- **To be done**:
Please tally the lines of the material below that contain the string "Viewport", with case counting. Reply with the number alone.

- **Data records**:
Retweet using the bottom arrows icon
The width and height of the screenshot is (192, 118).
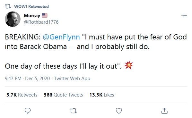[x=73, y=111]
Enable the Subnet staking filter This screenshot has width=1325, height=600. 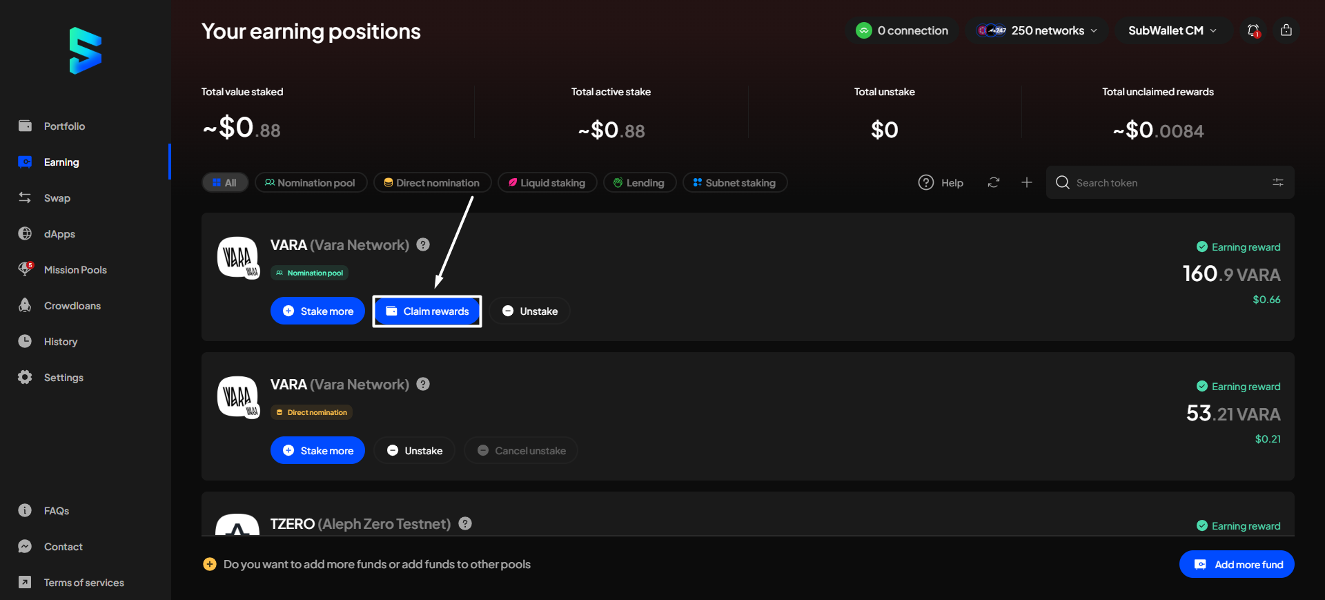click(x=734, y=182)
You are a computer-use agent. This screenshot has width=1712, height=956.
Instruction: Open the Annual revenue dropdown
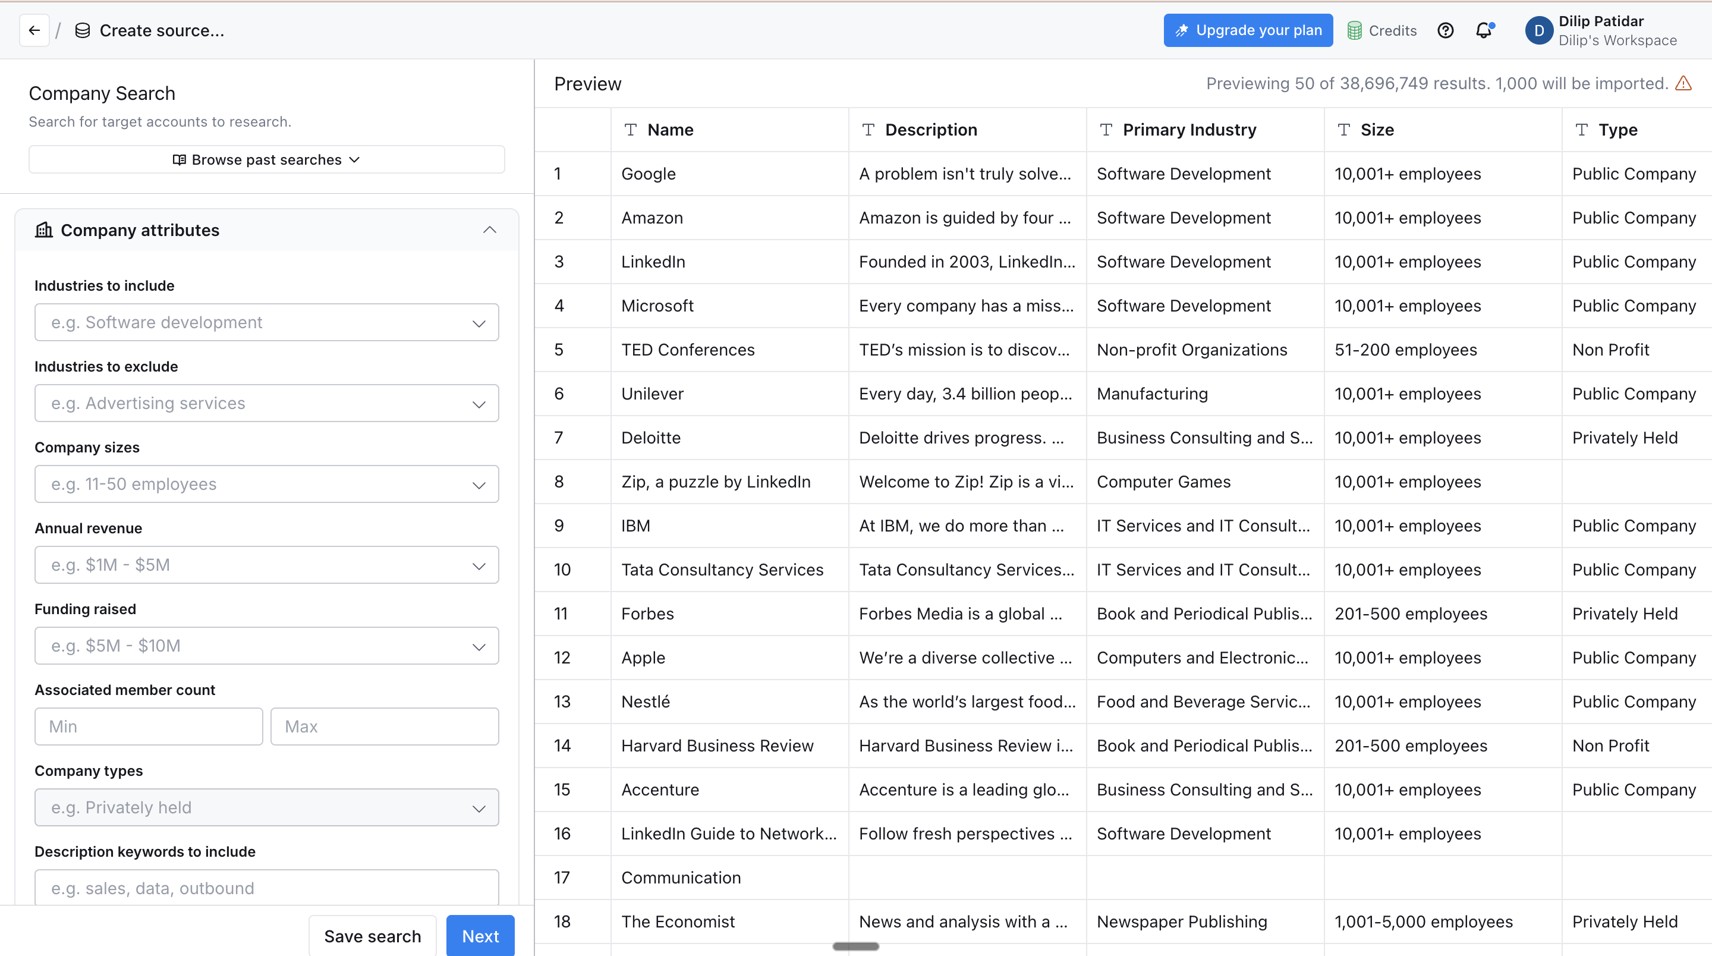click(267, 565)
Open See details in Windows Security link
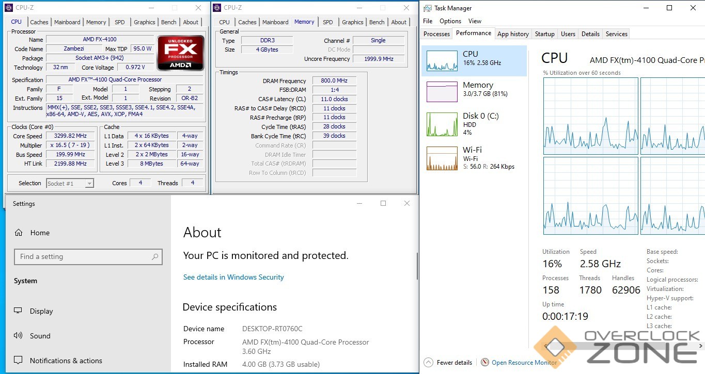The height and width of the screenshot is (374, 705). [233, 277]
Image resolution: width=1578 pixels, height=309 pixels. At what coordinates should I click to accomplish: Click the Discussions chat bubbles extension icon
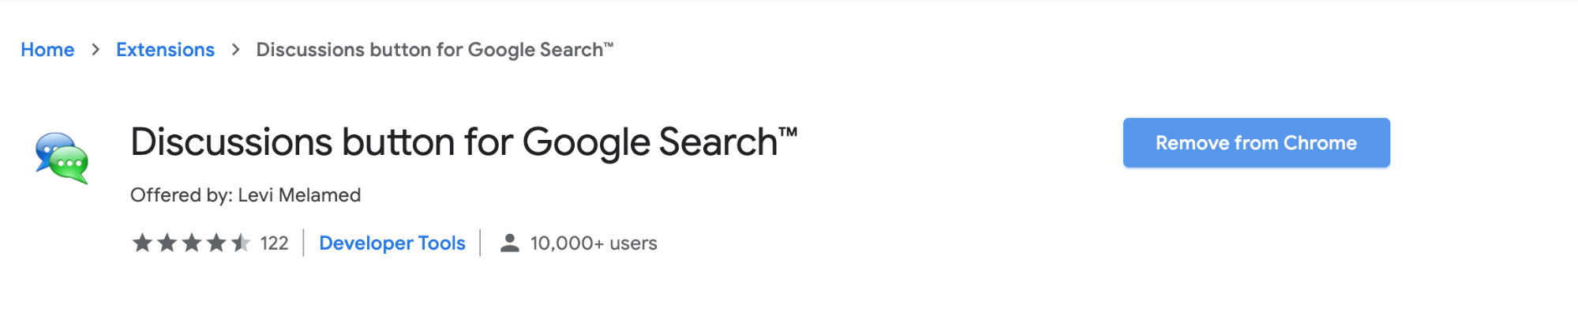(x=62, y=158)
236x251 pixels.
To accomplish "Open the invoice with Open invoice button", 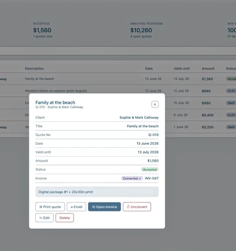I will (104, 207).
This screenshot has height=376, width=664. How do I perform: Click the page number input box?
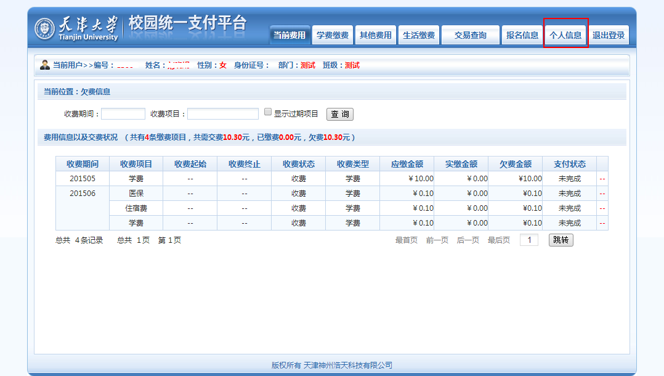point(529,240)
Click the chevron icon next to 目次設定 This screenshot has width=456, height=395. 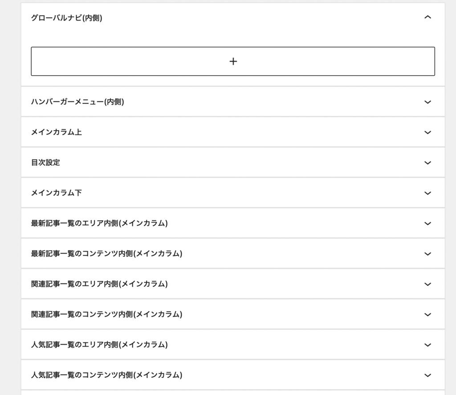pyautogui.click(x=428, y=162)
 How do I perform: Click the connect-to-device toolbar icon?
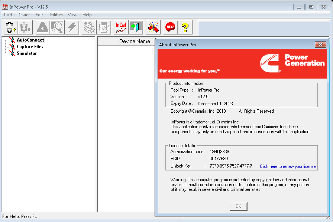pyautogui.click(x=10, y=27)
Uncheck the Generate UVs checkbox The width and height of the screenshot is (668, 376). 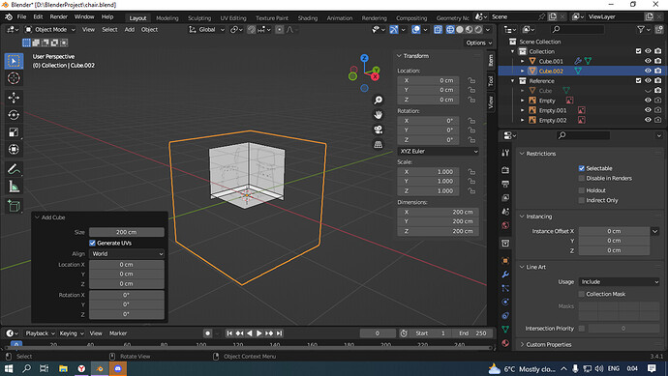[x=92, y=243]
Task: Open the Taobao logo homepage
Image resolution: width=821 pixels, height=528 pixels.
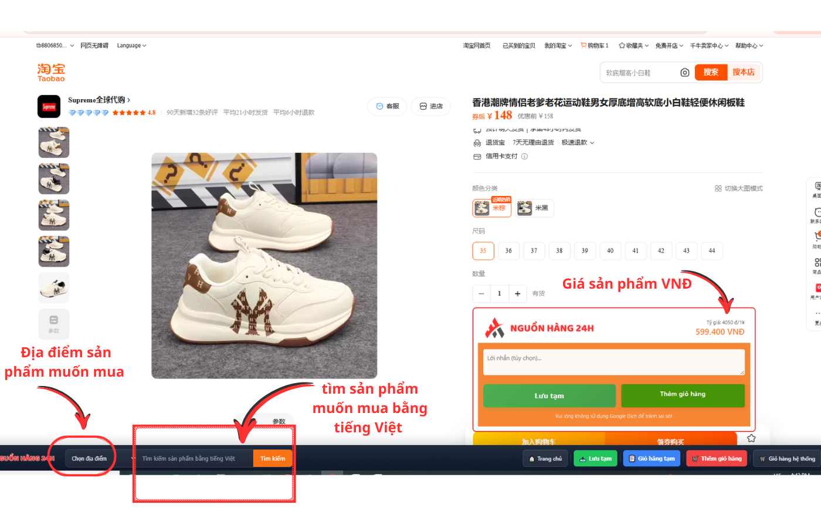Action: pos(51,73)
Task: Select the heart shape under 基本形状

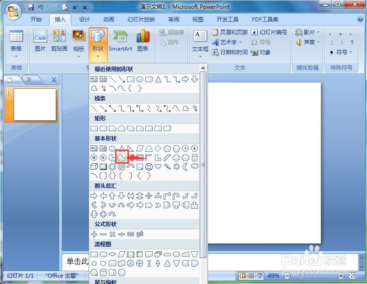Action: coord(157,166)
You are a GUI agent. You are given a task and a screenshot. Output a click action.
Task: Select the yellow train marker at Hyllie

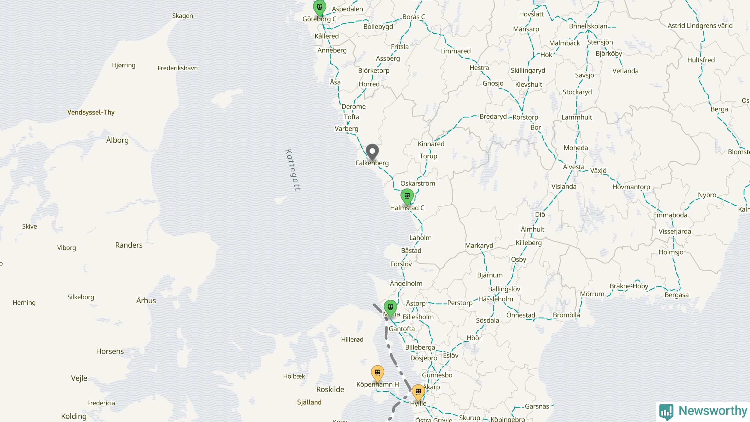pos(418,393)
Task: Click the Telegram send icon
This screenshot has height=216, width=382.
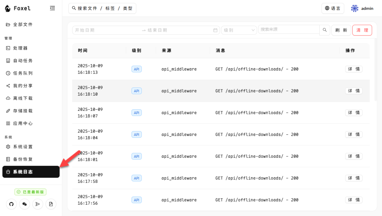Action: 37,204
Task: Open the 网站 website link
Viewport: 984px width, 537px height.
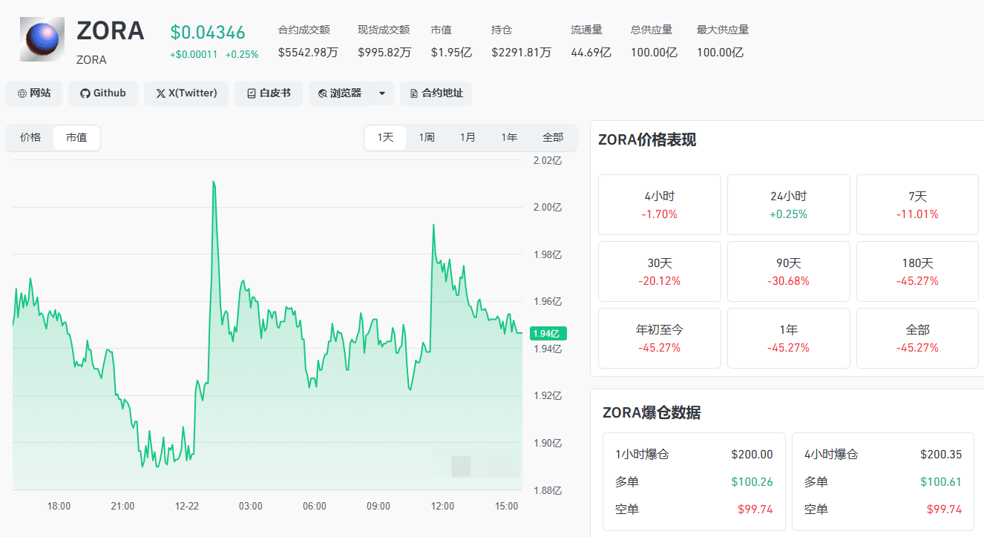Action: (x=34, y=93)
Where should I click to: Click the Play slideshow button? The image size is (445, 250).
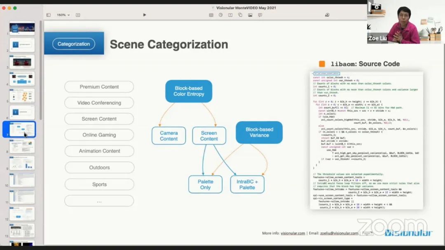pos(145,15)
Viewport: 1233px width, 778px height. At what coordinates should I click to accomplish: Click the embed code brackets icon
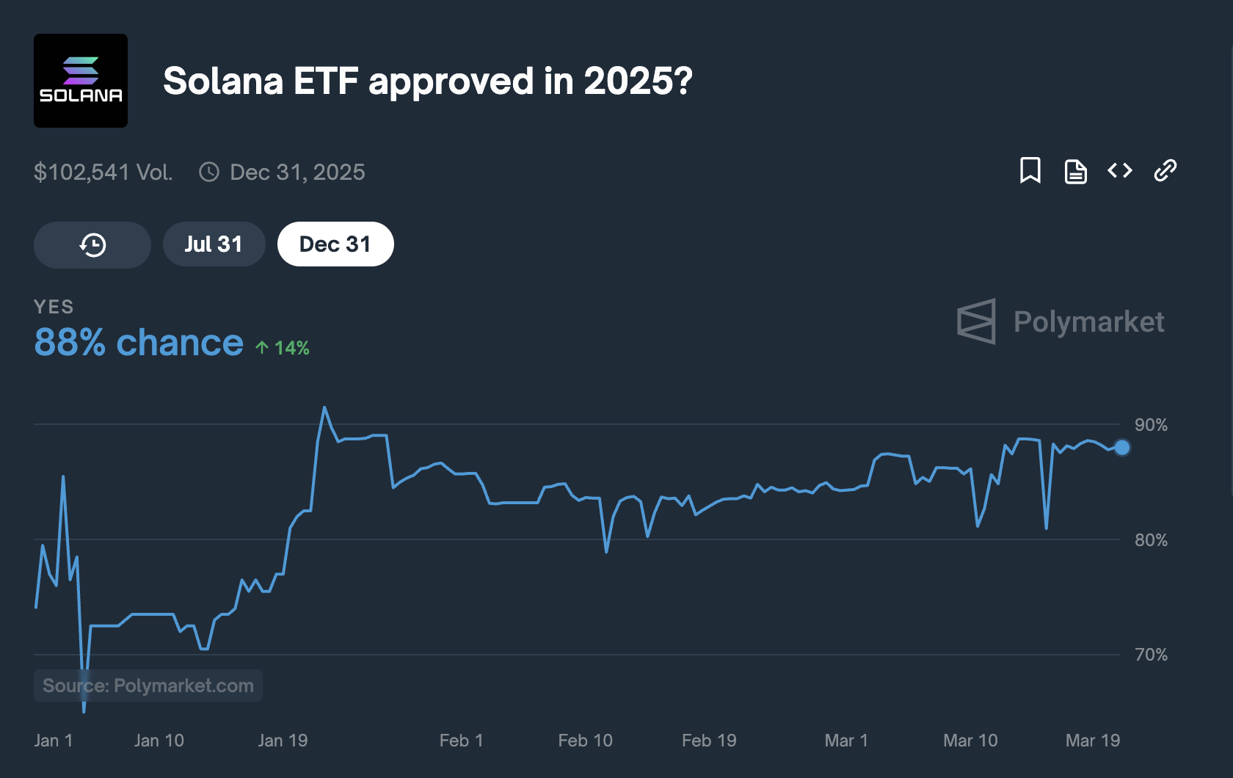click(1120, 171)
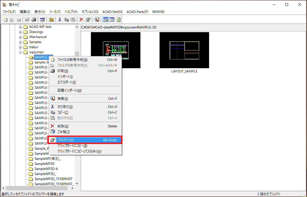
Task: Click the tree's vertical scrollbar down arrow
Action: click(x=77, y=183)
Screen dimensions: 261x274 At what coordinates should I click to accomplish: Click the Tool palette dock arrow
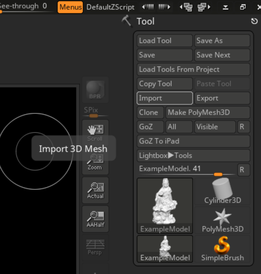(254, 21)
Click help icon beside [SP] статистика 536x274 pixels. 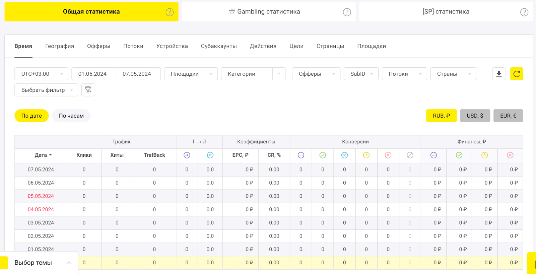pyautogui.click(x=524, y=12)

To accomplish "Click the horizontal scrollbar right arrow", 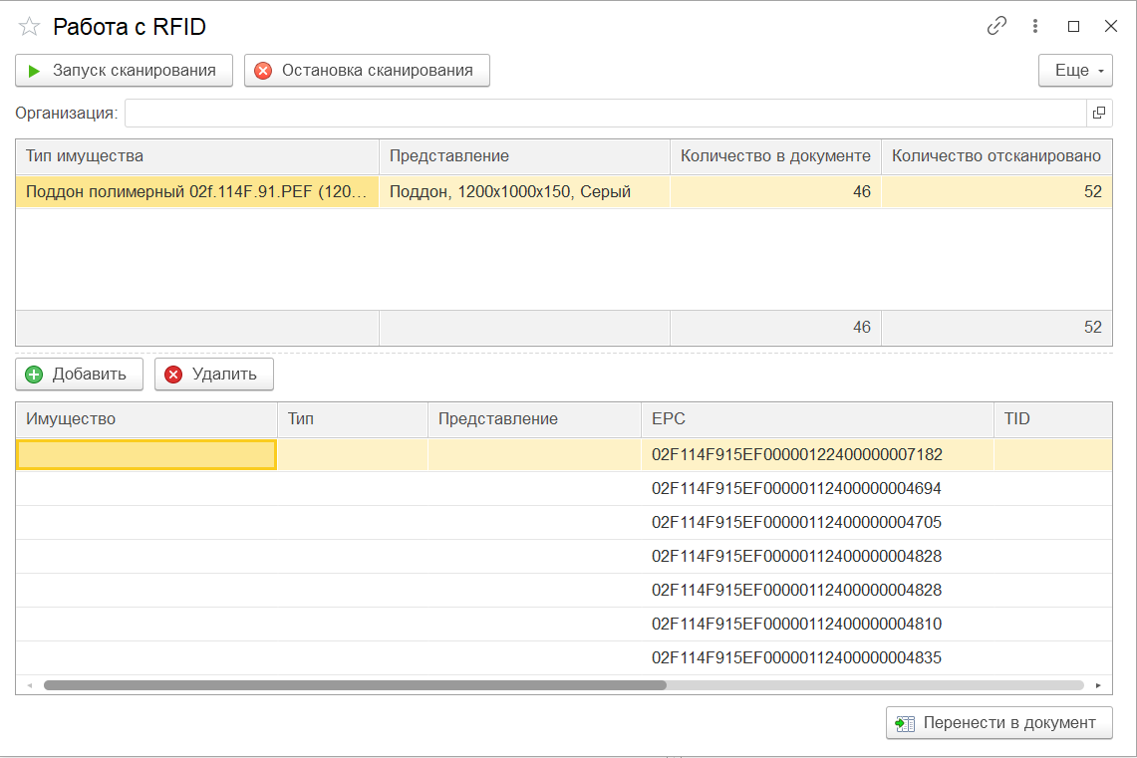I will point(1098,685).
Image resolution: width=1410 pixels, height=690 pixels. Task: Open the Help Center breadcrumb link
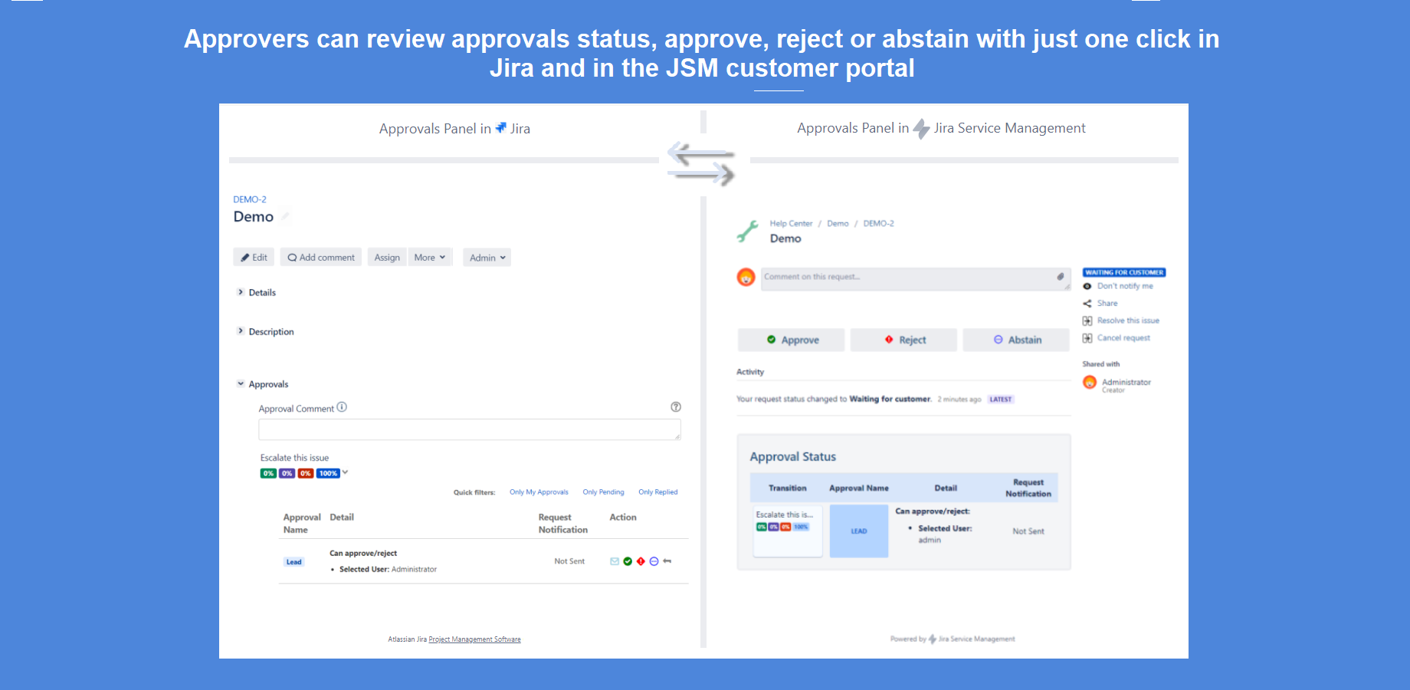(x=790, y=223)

- **Full output**:
2